((

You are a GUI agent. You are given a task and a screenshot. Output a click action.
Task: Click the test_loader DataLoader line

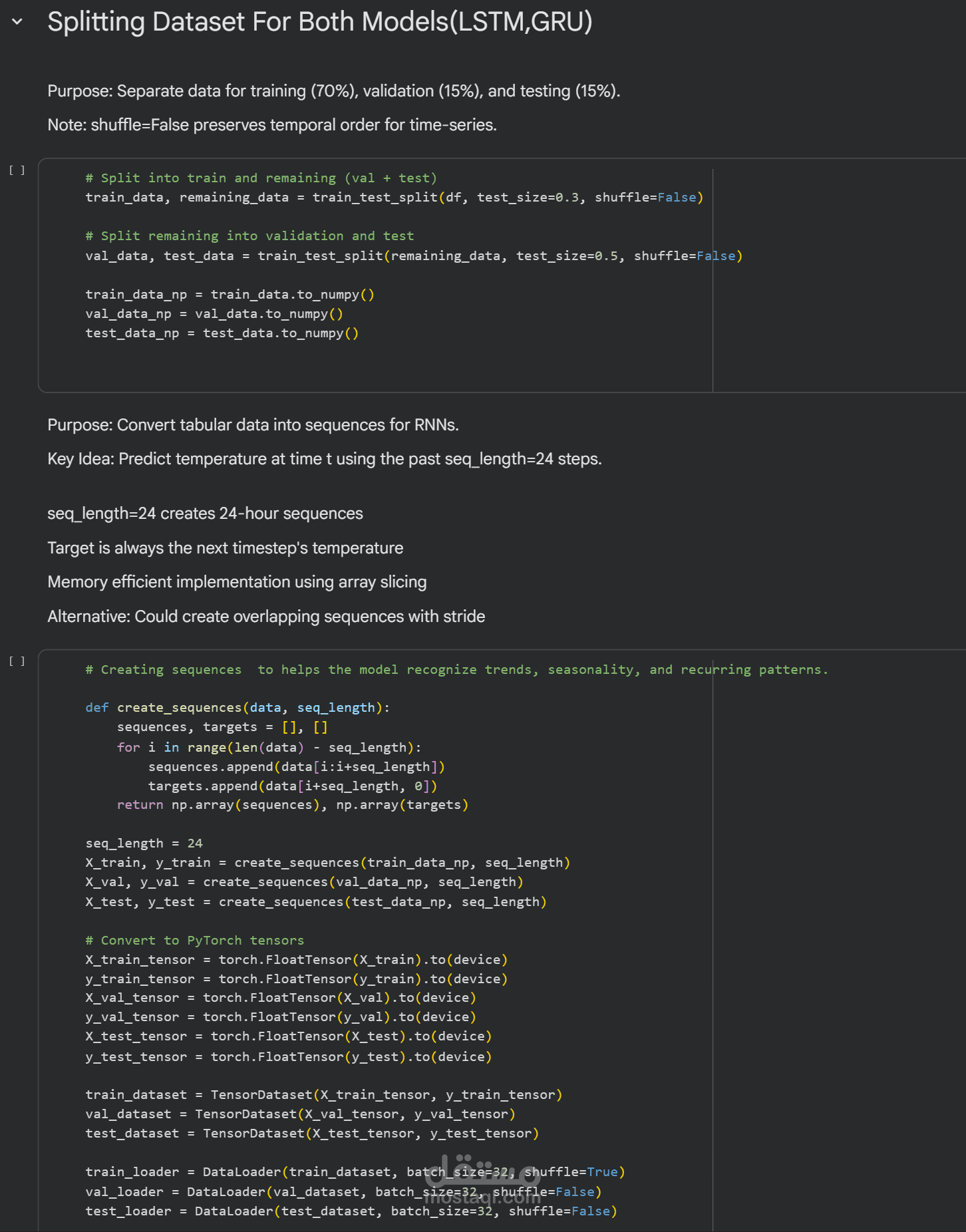(351, 1211)
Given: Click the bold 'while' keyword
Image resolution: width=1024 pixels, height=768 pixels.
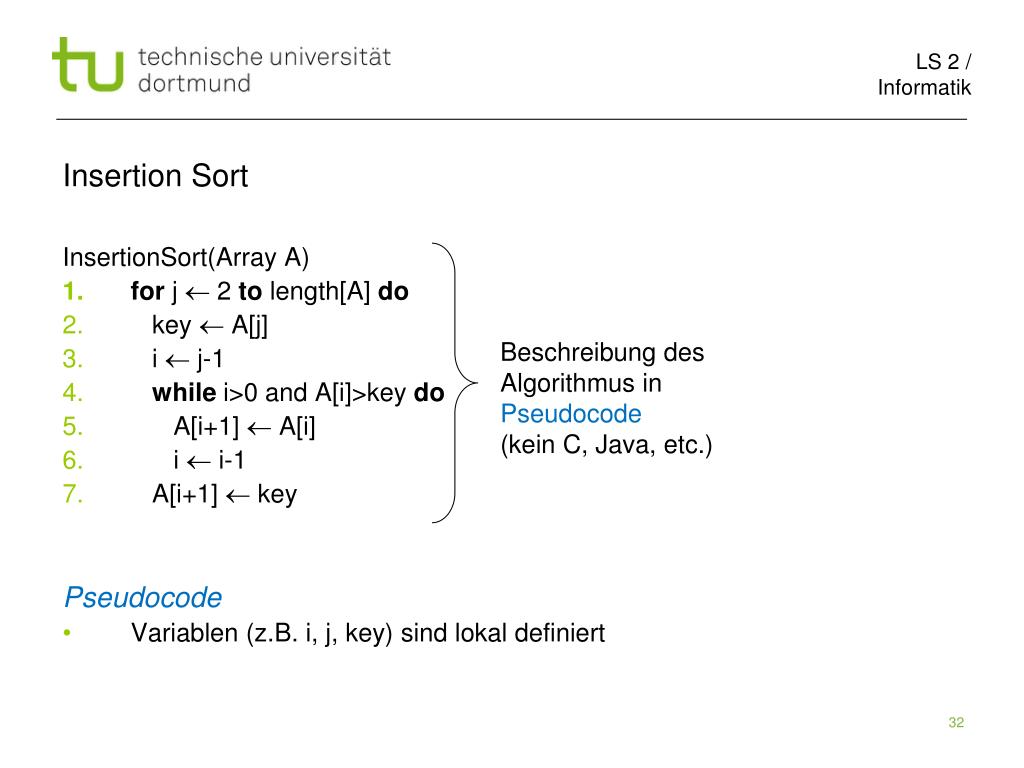Looking at the screenshot, I should pos(184,392).
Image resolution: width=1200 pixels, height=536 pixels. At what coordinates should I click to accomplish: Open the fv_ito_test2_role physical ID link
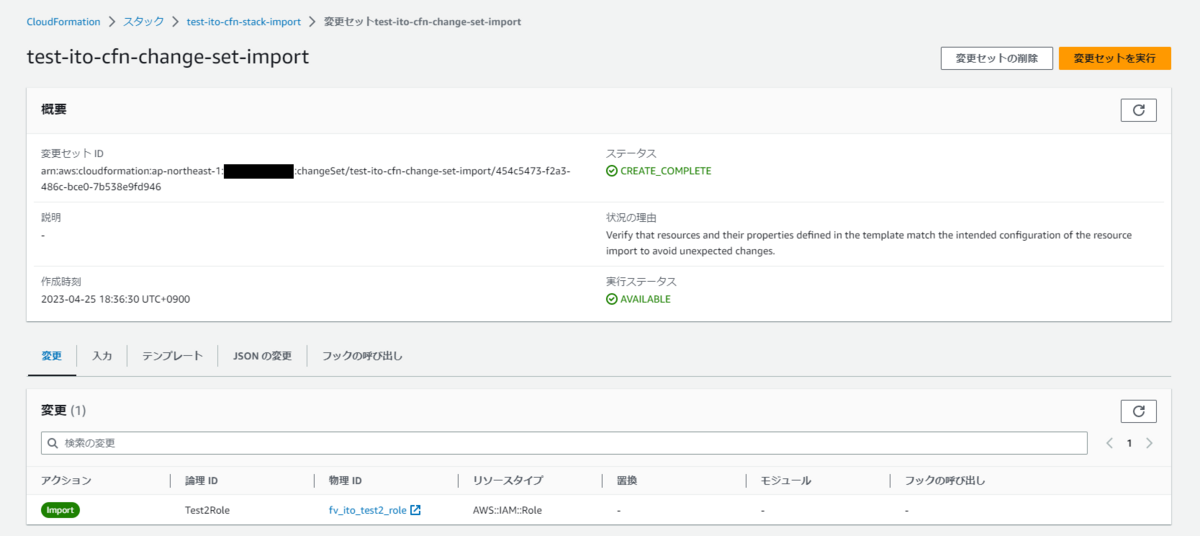pos(367,510)
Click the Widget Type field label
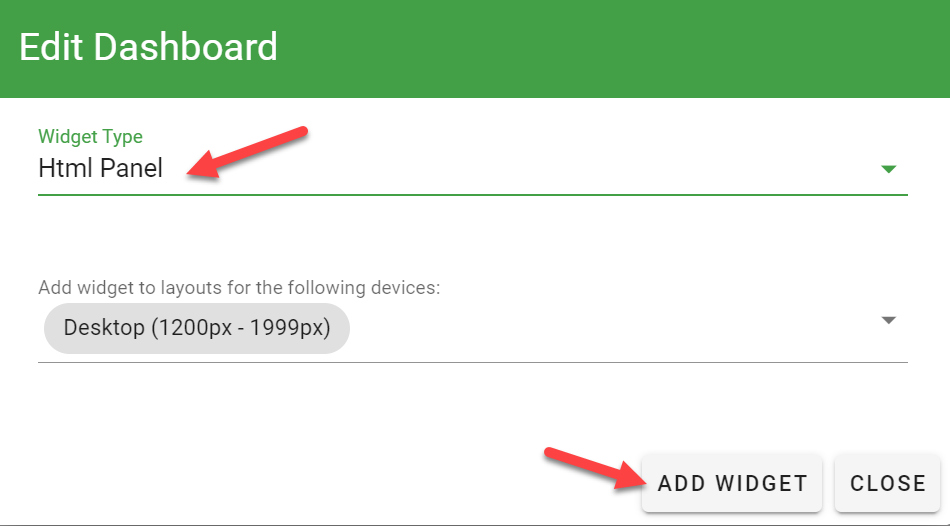 90,137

))

Direction: Rewrite all four items above as a two-column CSV with the headers item_text and answer, one row per item, putting each value in a single quoted field with line breaks replaced by spaces. Leave the pictures out.

Expected output:
item_text,answer
"You are a GUI agent. You are given a task and a screenshot. Output a click action. Task: Click the test_loader DataLoader line","(351, 1211)"
"Given: Click the bold 'while' keyword Image resolution: width=1024 pixels, height=768 pixels.","Looking at the screenshot, I should pos(184,392)."
"Image resolution: width=1200 pixels, height=536 pixels. At what coordinates should I click to accomplish: Open the fv_ito_test2_role physical ID link","pos(367,510)"
"Click the Widget Type field label","90,137"